■ ВОПРОСЫ И ЗАДАНИЯ
a – Перепечатайте из текста о христологии раннего христианства отрывок, начиная со слов «Теперь мы осознали» и заканчивая словами «им отказывала действительность.».
b – Продолжите текст о христологии раннего христианства, начав сразу после его последнего предложения.

■ ОТРЫВОК ДЛЯ ЧТЕНИЯ
================
Теперь мы осознали глубины психологического состояния последователей раннего христианства достаточно полно для того, чтобы попытаться объяснить эти первые христологические положения. Одержимыми этой мессианской идеей были страдавшие и впавшие в отчаяние люди, полные ненависти к своим еврейским и языческим угнетателям, не терявшие надежду на лучшее будущее. Их чрезвычайно очаровывало христианское благовестие, позволявшее им найти в мире фантазии все то, в чем им отказывала действительность.
Если зелотам не оставалось ничего, кроме смерти в безнадежной схватке за мечту, то последователи Христа могли мечтать о цели своей жизни, не думая о ее выполнении в непосредственной действительности, говорящей им о безнадежности исполнения их желаний. Замещая действительность фантазией, христианское послание несло удовлетворение надеждам на лучшее будущее и на отмщение, и хотя оно не могло утолить голод, все же несло в себе успокоение, немало значащее для угнетенных[35].
Психоаналитическое исследование христологии раннего христианского сообщества теперь должно ответить на следующий вопрос: каково было для христиан значение фантазии об умирающем человеке, при воскресении, возвеличенном до Бога? Почему эта фантазия покорила сердца столь многих тысяч людей за короткое время? Каковы были подсознательные источники ее триумфа и какие эмоциональные потребности она удовлетворяла?
Первый, самый важный аспект: человек поднят до Бога; его усыновляет Бог. Как правильно заметил Райк, перед нами старый миф о мятежном сыне, выражение враждебных настроений к отцу. Теперь мы понимаем, какое значение этот миф должен иметь для последователей раннего христианства. Эти люди всеми силами ненавидели власти, которые противопоставили им «отцовскую» власть. Это были священники, ученые, книжники, аристократы, короче говоря, все правители, отнявшие у них радость жизни и игравшие в их эмоциональном мире роль жестокого, запрещающего, угрожающего, подвергающего пыткам отца. Они должны были также ненавидеть их Бога, который был союзником угнетателей и позволял им страдать и быть угнетенными. Они сами хотели управлять, даже быть хозяевами, но им казалось безнадежным делом пытаться достичь этого в действительности, силой свергнув и уничтожив теперешних хозяев. Таким образом, только фантазия удовлетворяла их желания. Сознательно они не смели роптать на Бога Отца. Ощущаемая ими ненависть копилась против властей, а не против возвышенной фигуры Отца, бывшего самим божественным бытием. Но бессознательная враждебность к божественному Отцу нашла выражение в фантазии о Христе. Они поставили человека рядом с Богом и сделали его соправителем с Богом Отцом. Этот человек стал Богом, и с ним как с человеком они могли идентифицироваться, в этом образе выразились их эдиповы желания. Христос был символом их неосознанной враждебности к Богу Отцу, так как если человек мог стать Богом, то Тот оказывался лишенным своего привилегированного положения Отца как единственного и недосягаемого существа. Вера в человека, вознесенного до Бога, стала выражением неосознанного желания свергнуть божественного Отца.
================
■ ИСХОДНЫЕ ДАННЫЕ

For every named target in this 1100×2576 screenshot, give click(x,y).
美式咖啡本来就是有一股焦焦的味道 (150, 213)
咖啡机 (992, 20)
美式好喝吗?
================
■ ОТВЕТЫ К ЗАДАНИЯМ
a –
Теперь мы осознали глубины психологического состояния последователей раннего христианства достаточно полно для того, чтобы попытаться объяснить эти первые христологические положения. Одержимыми этой мессианской идеей были страдавшие и впавшие в отчаяние люди, полные ненависти к своим еврейским и языческим угнетателям, не терявшие надежду на лучшее будущее. Их чрезвычайно очаровывало христианское благовестие, позволявшее им найти в мире фантазии все то, в чем им отказывала действительность.

b –
Так раскрывается значение того факта, что раннее христианское сообщество располагало доктриной усыновления, теорией возвеличивания человека до Бога. В этой доктрине находит свое выражение враждебность к Богу, в то время как в доктрине, позднее ставшей более популярной, а затем занявшей первенствующее место – доктрине об Иисусе, который всегда был Богом, – выражалось преодоление этого враждебного отношения к Богу (далее мы обсудим этот вопрос подробнее). Верующие идентифицировали себя с Христом, потому что он был такой же страдающий человек, как и они сами. Такова основа чарующей власти воздействия на массы идеи страдающего человека, вознесенного к Богу. Только со страдающим существом могли соединиться верующие. До него были распяты тысячи людей и подвергнуты пыткам и унижениям. Если же они помнили только об одном этом распятом как вознесенном к Богу, то это значило, что подсознательно они воспринимали этого распятого Бога как самих себя.